人に言えない後ろ暗いことを行う者の前には、憤怒の表情の天使が生き霊となって現れる――――と。
天使の悪人退治騒ぎで、さっきまでまばらだった人影は増える一方の街外れ。お陰でミリオンは『表通りを移動しつつ風魔法でこっそり噂話を拾い集める予定』を見直さなければならなくなった。
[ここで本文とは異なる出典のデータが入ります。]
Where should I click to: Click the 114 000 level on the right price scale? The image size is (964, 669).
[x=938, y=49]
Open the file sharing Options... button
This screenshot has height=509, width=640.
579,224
「うぅーん、困ったわ。このまま裏通りを進んでも、第二第三のおじさんたちが現れそうだし。だからって表通りには人がいっぱいいて、誰かに会っちゃいそうだし」
「ほぅ? 奇妙な魔法の気配がすると思ったら、お前さんだったかい」
「えっ!?」
背中を向けていた暗がりから突然かけられたのは老婆のしわがれた声で。もしやと勢い良く振り返れば、そこにいたのは思った通り、導きの書店の老婆だった。